20 Temmuz 1974 tarihinde Başbakan Bülent Ecevit’in emriyle Türk Ordusu, Kıbrıs Barış Harekâtı’nı başlattı. Kıbrıs Barış Harekâtı ile Kıbrıslı Türklerin can güvenliği sağlandı. Türkiye bu harekâtıyla, kendi güvenliğini ve Kıbrıslı Türklerin güvenliğini tehlikeye atacak girişimlere hiçbir zaman seyirci kalmayacağını, Başbakan Bülent Ecevit’in öncülüğünde dünyaya fiilen kanıtlamış oldu.

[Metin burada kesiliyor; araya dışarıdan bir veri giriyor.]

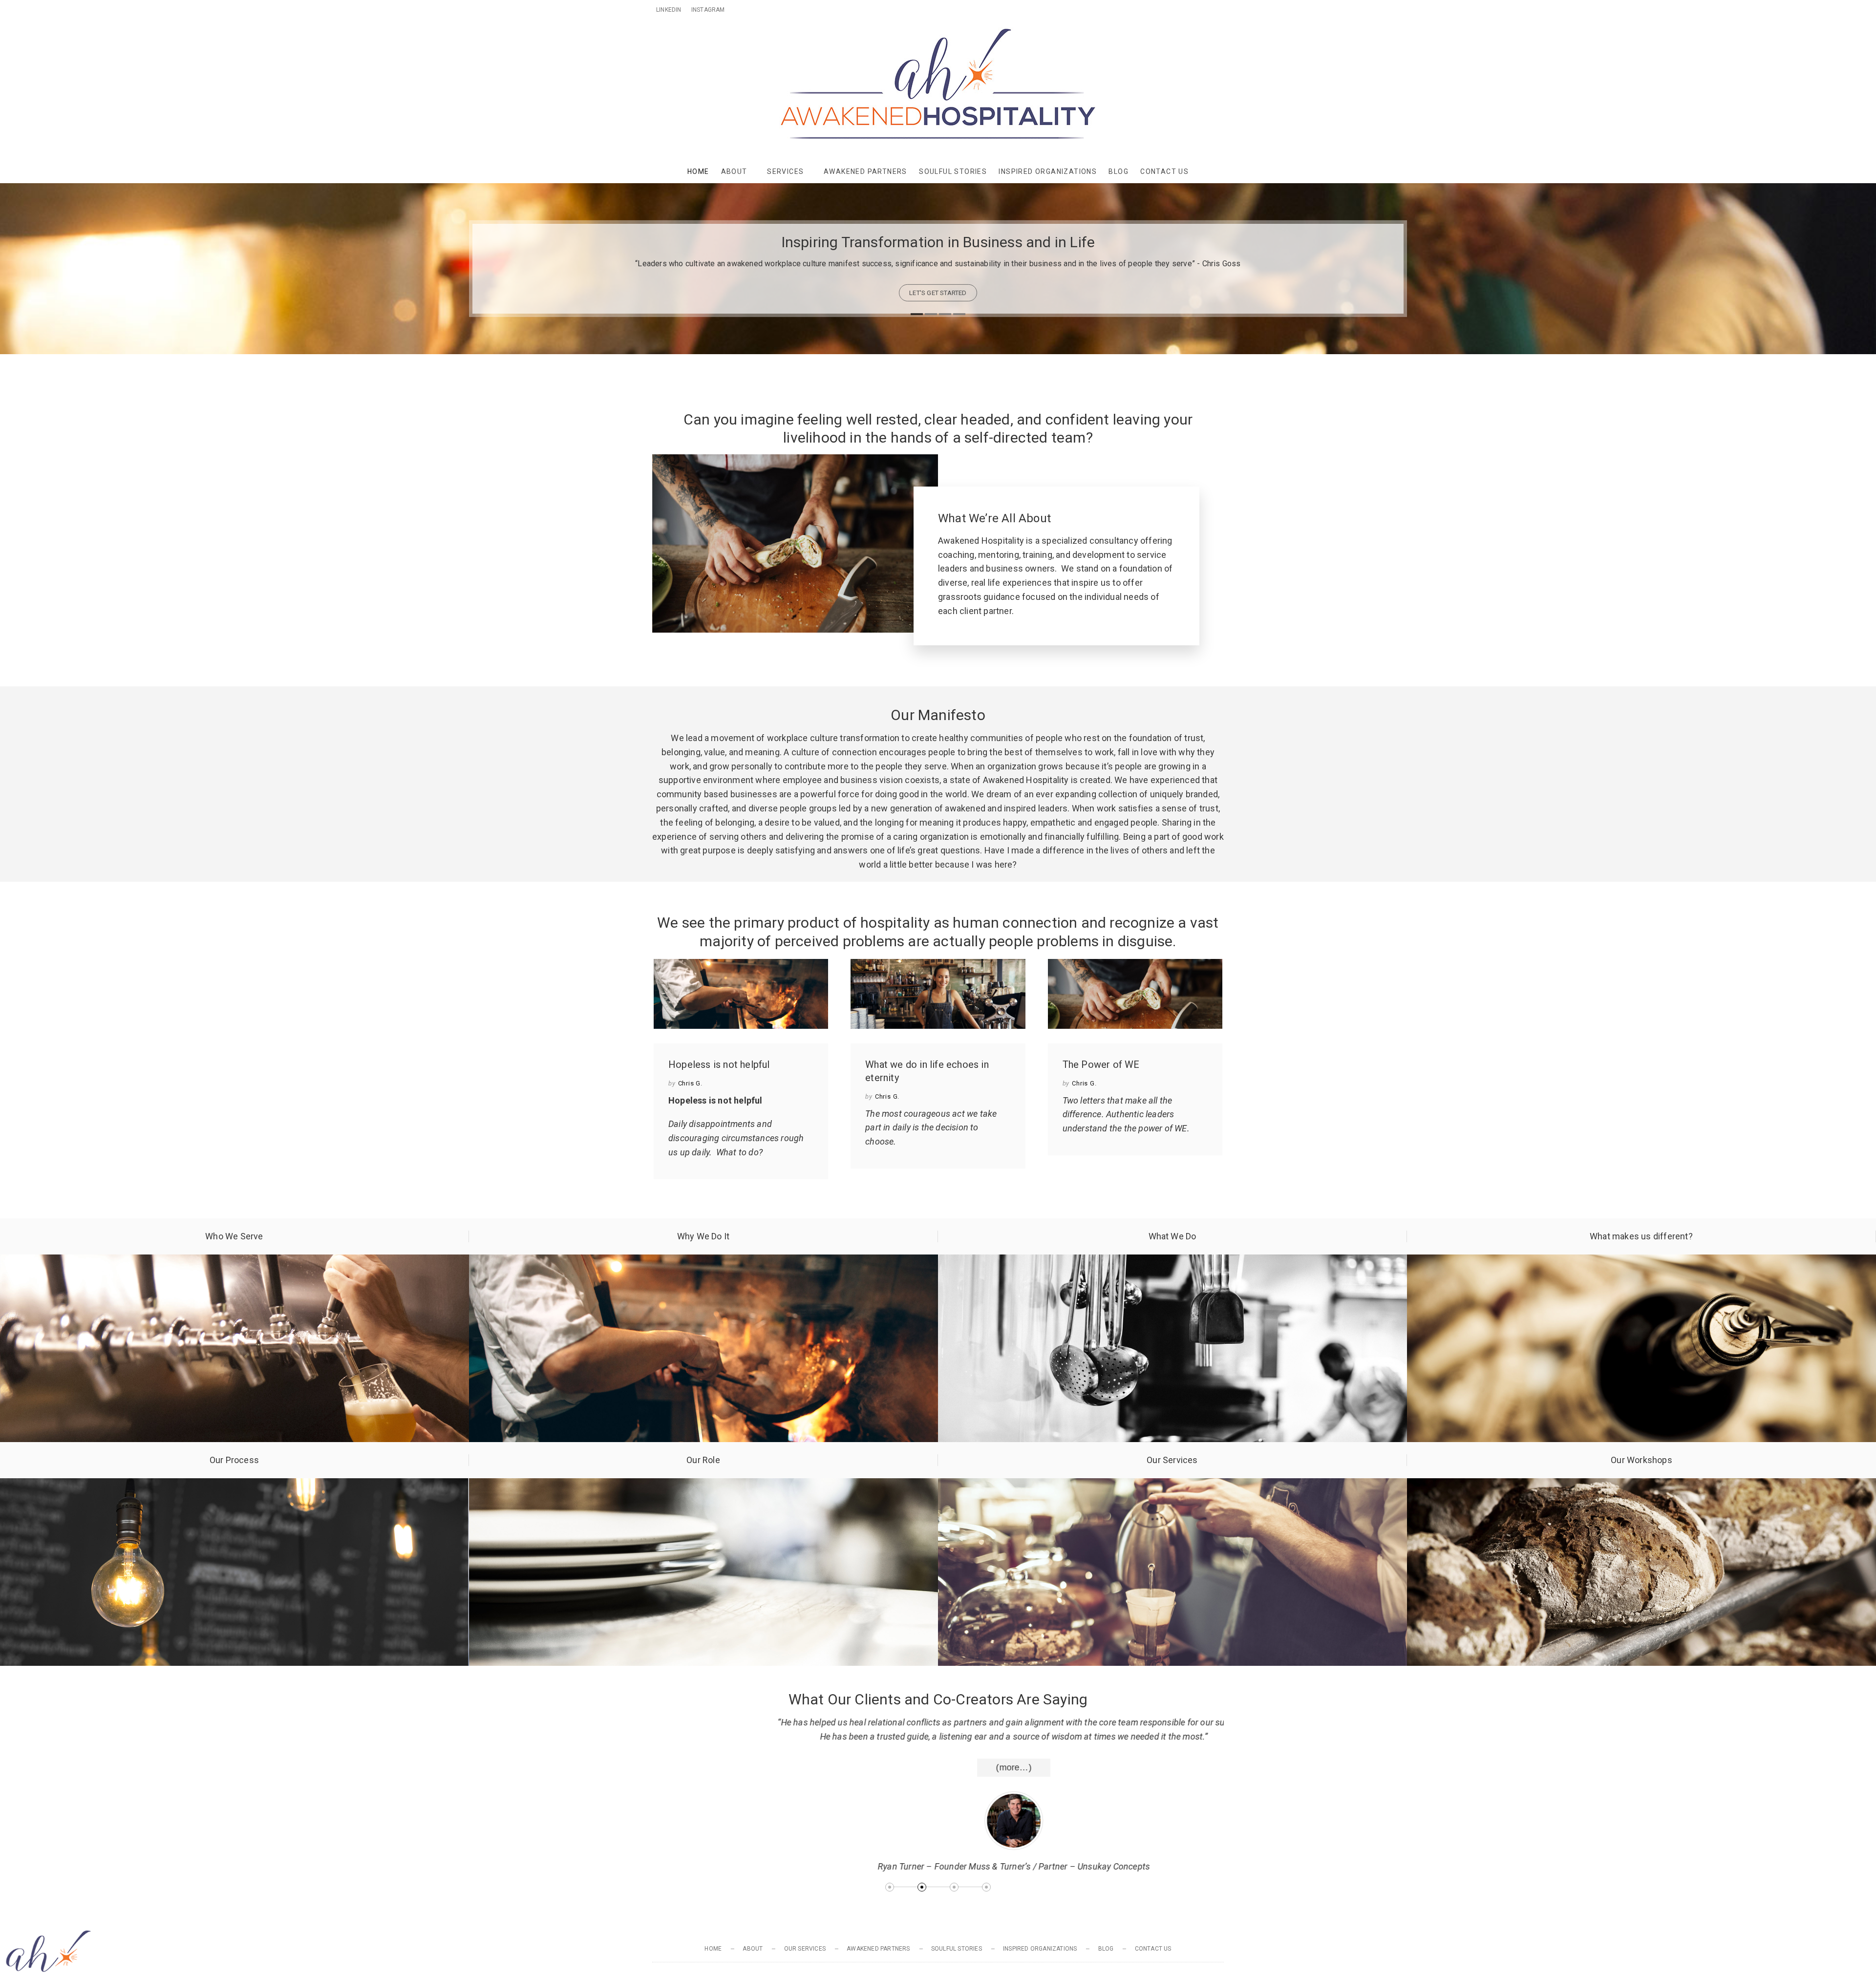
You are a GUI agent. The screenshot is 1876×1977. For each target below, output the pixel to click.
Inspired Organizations (1048, 171)
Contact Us (1164, 171)
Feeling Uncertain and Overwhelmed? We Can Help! (938, 242)
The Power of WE (1101, 1064)
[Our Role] (703, 1485)
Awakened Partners (865, 171)
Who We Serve (234, 1236)
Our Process (234, 1460)
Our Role (703, 1460)
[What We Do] (1172, 1261)
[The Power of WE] (1135, 994)
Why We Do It (703, 1236)
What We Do (1172, 1236)
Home (698, 171)
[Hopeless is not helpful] (741, 994)
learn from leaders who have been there (938, 293)
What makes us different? (1641, 1236)
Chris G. (690, 1083)
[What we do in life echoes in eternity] (938, 994)
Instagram (708, 9)
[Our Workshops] (1641, 1485)
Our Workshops (1641, 1460)
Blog (1119, 171)
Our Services (1172, 1460)
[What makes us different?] (1641, 1261)
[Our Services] (1172, 1485)
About (734, 171)
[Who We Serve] (234, 1261)
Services (785, 171)
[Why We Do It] (703, 1261)
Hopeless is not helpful (719, 1064)
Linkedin (669, 9)
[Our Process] (234, 1485)
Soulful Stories (953, 171)
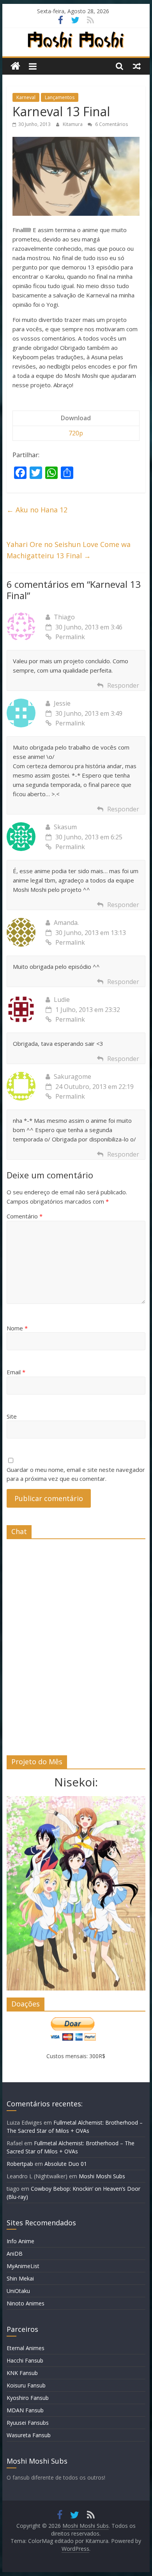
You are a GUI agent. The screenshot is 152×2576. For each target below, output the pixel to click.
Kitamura (73, 124)
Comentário (24, 1216)
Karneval (25, 97)
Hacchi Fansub (25, 2360)
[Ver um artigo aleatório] (136, 66)
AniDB (15, 2253)
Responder (123, 685)
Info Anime (20, 2241)
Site (12, 1416)
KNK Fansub (22, 2373)
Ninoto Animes (25, 2303)
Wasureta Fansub (29, 2435)
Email (16, 1372)
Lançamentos (59, 97)
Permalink (70, 637)
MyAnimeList (23, 2266)
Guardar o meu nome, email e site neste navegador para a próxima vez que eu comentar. (76, 1474)
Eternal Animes (25, 2348)
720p (76, 433)
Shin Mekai (20, 2278)
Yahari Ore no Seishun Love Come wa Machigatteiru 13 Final (69, 550)
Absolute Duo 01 (65, 2163)
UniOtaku (18, 2291)
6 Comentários (111, 124)
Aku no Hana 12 (37, 509)
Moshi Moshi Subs (102, 2176)
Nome (17, 1328)
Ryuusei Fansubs (28, 2422)
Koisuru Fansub (26, 2385)
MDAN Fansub (25, 2410)
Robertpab (20, 2163)
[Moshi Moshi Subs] (15, 66)
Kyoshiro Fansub (28, 2397)
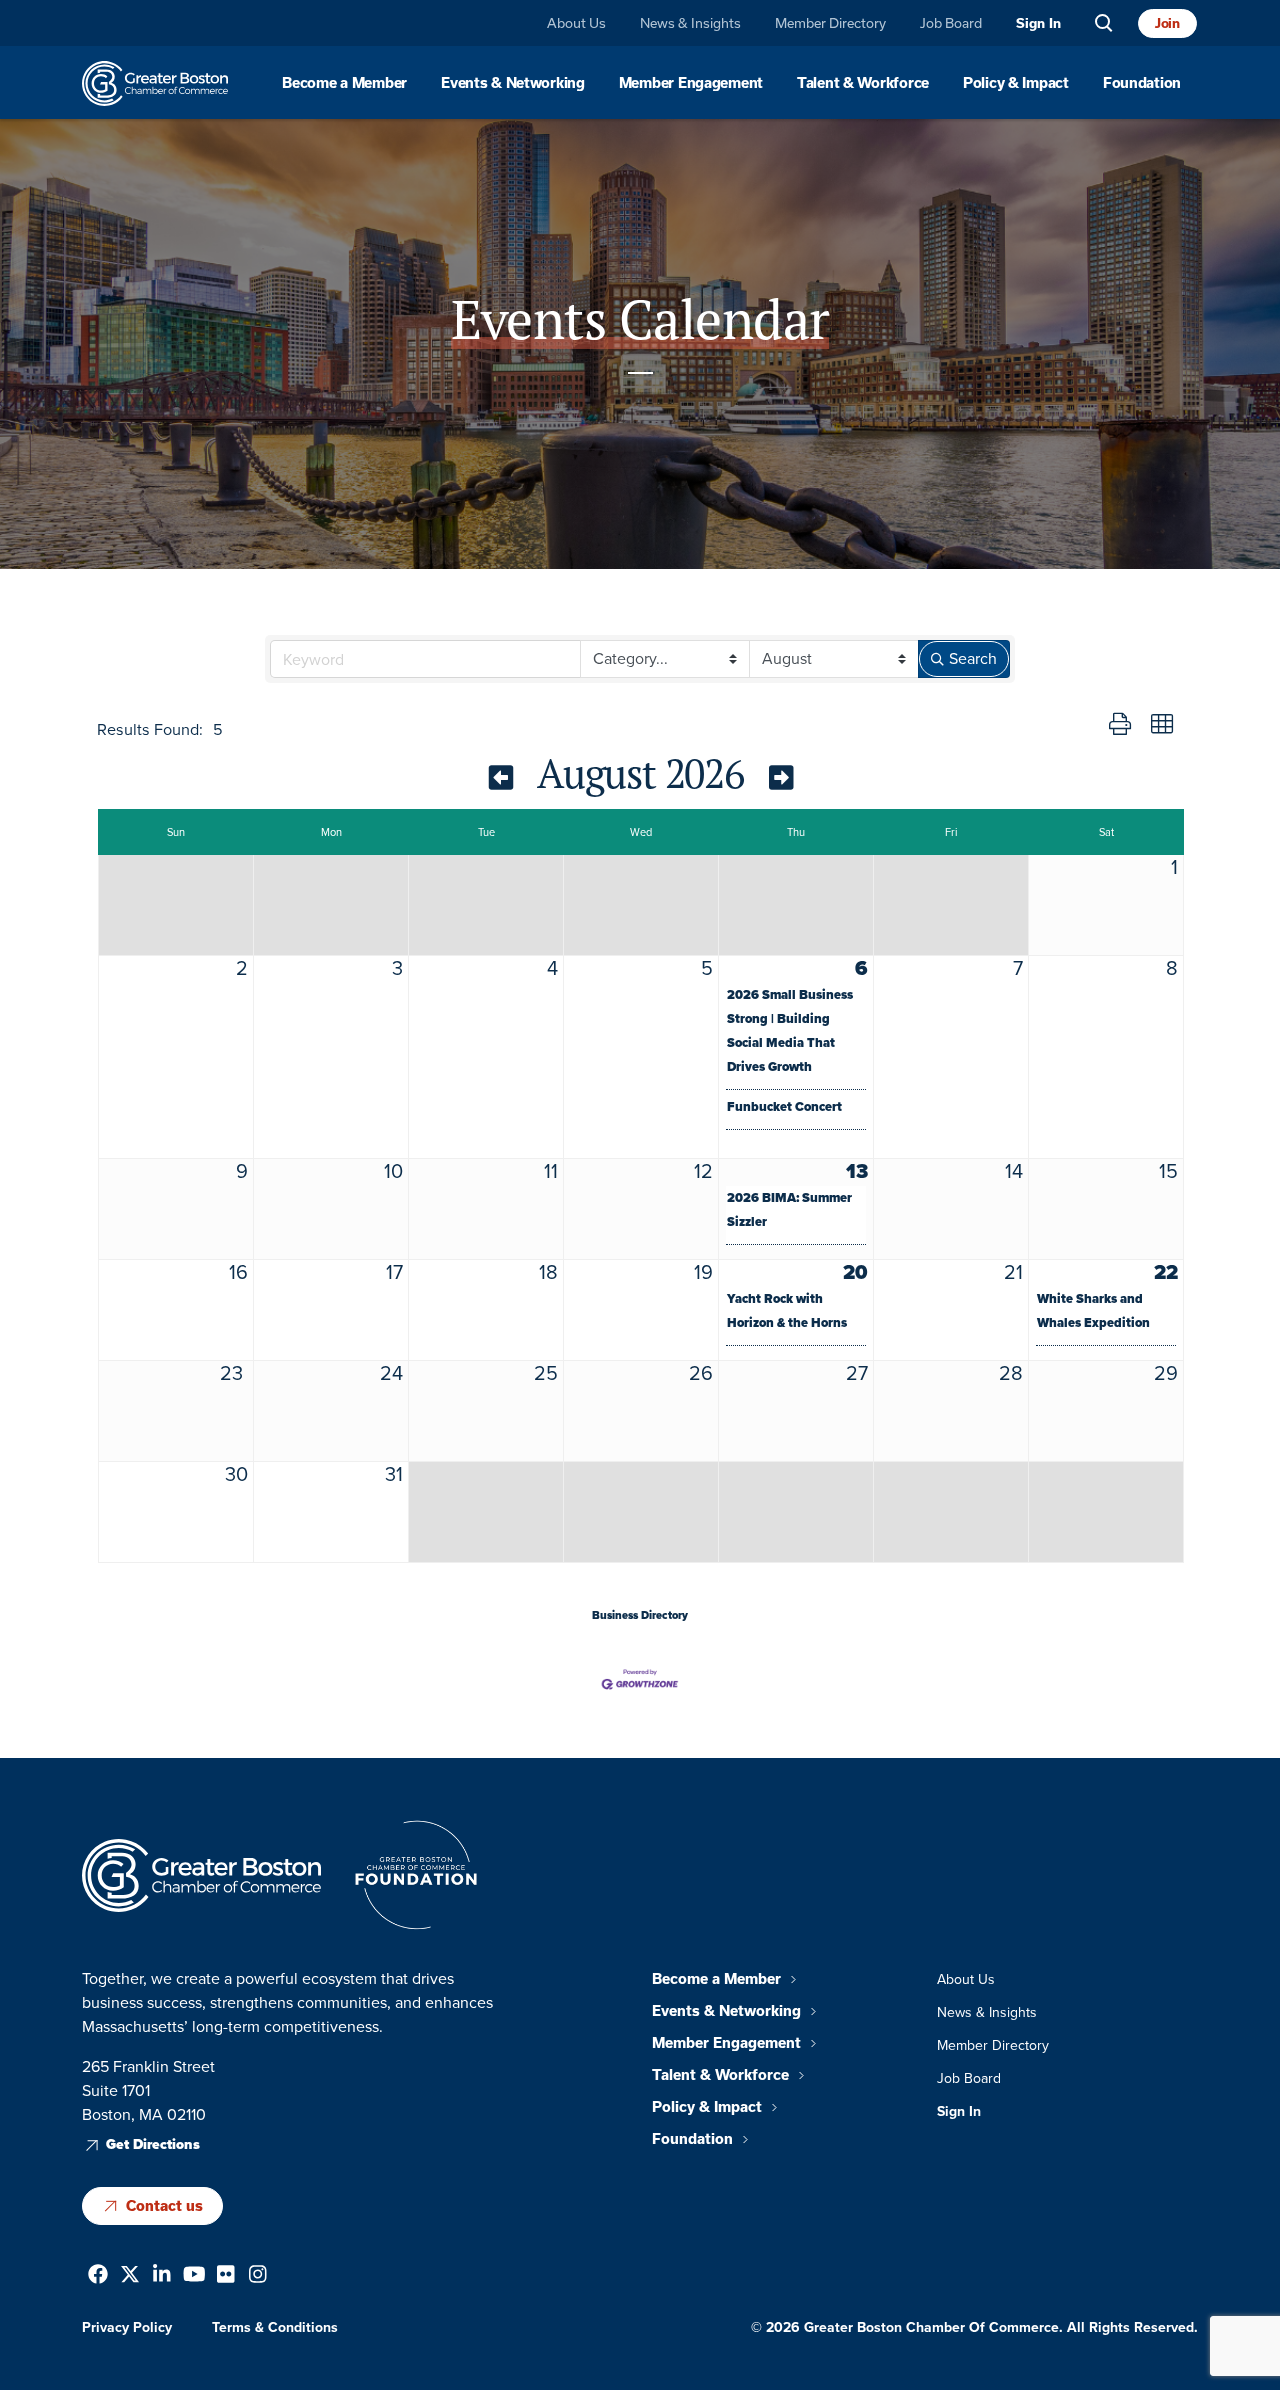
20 (855, 1272)
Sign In (1038, 23)
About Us (576, 23)
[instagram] (258, 2276)
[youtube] (194, 2276)
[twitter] (130, 2276)
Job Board (951, 23)
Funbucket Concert (784, 1106)
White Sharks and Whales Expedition (1093, 1310)
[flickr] (226, 2276)
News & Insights (690, 23)
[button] (1120, 725)
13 (857, 1171)
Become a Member (344, 83)
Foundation (1142, 83)
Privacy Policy (127, 2327)
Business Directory (640, 1615)
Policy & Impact (1016, 83)
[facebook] (98, 2276)
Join (1167, 22)
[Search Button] (1104, 23)
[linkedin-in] (162, 2276)
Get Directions (153, 2144)
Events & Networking (513, 83)
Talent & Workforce (863, 83)
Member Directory (830, 23)
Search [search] (973, 658)
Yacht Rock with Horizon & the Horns (787, 1310)
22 (1166, 1272)
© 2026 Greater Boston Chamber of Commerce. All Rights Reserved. (974, 2327)
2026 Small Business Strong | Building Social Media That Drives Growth (790, 1030)
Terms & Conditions (275, 2327)
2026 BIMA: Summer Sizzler (789, 1209)
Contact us (164, 2205)
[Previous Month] (501, 777)
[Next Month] (781, 777)
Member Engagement (691, 83)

20 Temmuz 1974 yılına kadar yaşanan acılara tanıklık eden bir başka kahraman daha vardı: Rauf Denktaş. Tüm ömrünü Kıbrıs Türklerinin bağımsızlık mücadelesine adadı.

Kıbrıs Barış Harekâtı’nın yıl dönümünde sizlere, Kıbrıs ve Türk tarihinin ölümsüz lideri, saygıdeğer Rauf Denktaş’tan bahsetmek istiyorum.

Rauf Denktaş…
27 Ocak 1924 yılında Kıbrıs’ta dünyaya gözlerini açan saygıdeğer Rauf Denktaş’ın, Kıbrıs’ın ve Kıbrıslı Türklerin geleceğini şekillendireceğini o tarihte kim bilebilirdi? 1878’de Türk bayrağının indirilişini dedesinden dinlemişti. Ve o günden sonra tüm hayatını Kıbrıs’a ve Kıbrıslı Türklere adadı.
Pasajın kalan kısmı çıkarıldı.